◆ **ACTION ITEM**: Please transcribe each of the records exactly as given.

◆ **DATA PROVIDED**:
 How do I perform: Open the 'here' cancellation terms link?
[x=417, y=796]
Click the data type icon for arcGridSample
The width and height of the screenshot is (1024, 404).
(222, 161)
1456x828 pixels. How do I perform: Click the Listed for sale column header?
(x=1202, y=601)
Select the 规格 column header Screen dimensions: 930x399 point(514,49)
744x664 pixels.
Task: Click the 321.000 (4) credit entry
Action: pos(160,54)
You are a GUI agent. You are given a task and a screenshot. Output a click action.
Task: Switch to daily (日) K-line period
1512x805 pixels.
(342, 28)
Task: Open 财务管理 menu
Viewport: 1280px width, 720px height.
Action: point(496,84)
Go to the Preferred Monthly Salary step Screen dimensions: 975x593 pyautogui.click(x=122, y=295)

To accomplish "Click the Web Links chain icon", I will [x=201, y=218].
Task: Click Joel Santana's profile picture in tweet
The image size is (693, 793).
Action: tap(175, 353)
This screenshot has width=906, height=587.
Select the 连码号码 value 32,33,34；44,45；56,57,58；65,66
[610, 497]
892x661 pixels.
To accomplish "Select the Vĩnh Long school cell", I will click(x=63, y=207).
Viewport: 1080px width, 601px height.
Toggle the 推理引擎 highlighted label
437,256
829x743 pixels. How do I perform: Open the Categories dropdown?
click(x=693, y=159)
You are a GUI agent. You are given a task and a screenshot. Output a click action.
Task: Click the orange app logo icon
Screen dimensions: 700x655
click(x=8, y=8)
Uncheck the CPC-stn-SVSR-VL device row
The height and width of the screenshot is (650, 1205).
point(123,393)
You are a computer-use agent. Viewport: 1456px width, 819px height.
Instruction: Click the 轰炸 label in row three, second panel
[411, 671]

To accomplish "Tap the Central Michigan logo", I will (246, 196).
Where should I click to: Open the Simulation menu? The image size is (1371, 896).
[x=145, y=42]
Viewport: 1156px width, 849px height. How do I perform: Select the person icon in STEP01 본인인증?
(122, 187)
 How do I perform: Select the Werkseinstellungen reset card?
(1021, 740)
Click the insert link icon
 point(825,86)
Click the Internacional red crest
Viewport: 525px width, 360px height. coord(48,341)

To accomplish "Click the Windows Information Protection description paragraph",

◆ **ANSWER BOX**:
 How do I perform: Open the 'here' cancellation terms link?
[x=417, y=796]
Click the data type icon for arcGridSample
The width and height of the screenshot is (1024, 404).
(222, 161)
1456x828 pixels. How do I perform: Click the Listed for sale column header?
(x=1202, y=601)
Select the 规格 column header Screen dimensions: 930x399 point(514,49)
744x664 pixels.
Task: Click the 321.000 (4) credit entry
Action: pos(160,54)
You are a GUI agent. You are given a task and a screenshot. Output a click action.
Task: Switch to daily (日) K-line period
1512x805 pixels.
(342, 28)
Task: Open 财务管理 menu
Viewport: 1280px width, 720px height.
Action: point(496,84)
Go to the Preferred Monthly Salary step Screen dimensions: 975x593 pyautogui.click(x=122, y=295)

To accomplish "Click the Web Links chain icon", I will [x=201, y=218].
Task: Click Joel Santana's profile picture in tweet
The image size is (693, 793).
Action: tap(175, 353)
This screenshot has width=906, height=587.
Select the 连码号码 value 32,33,34；44,45；56,57,58；65,66
[610, 497]
892x661 pixels.
To accomplish "Select the Vĩnh Long school cell", I will click(x=63, y=207).
Viewport: 1080px width, 601px height.
Toggle the 推理引擎 highlighted label
437,256
829x743 pixels. How do I perform: Open the Categories dropdown?
click(x=693, y=159)
You are a GUI agent. You are given a task and a screenshot. Output a click action.
Task: Click the orange app logo icon
Screen dimensions: 700x655
click(x=8, y=8)
Uncheck the CPC-stn-SVSR-VL device row
The height and width of the screenshot is (650, 1205).
point(123,393)
You are a computer-use agent. Viewport: 1456px width, 819px height.
Instruction: Click the 轰炸 label in row three, second panel
[411, 671]

To accomplish "Tap the Central Michigan logo", I will (246, 196).
Where should I click to: Open the Simulation menu? The image size is (1371, 896).
[x=145, y=42]
Viewport: 1156px width, 849px height. How do I perform: Select the person icon in STEP01 본인인증?
(122, 187)
 How do I perform: Select the Werkseinstellungen reset card?
(1021, 740)
Click the insert link icon
 point(825,86)
Click the Internacional red crest
Viewport: 525px width, 360px height. coord(48,341)

To accomplish "Click the Windows Information Protection description paragraph",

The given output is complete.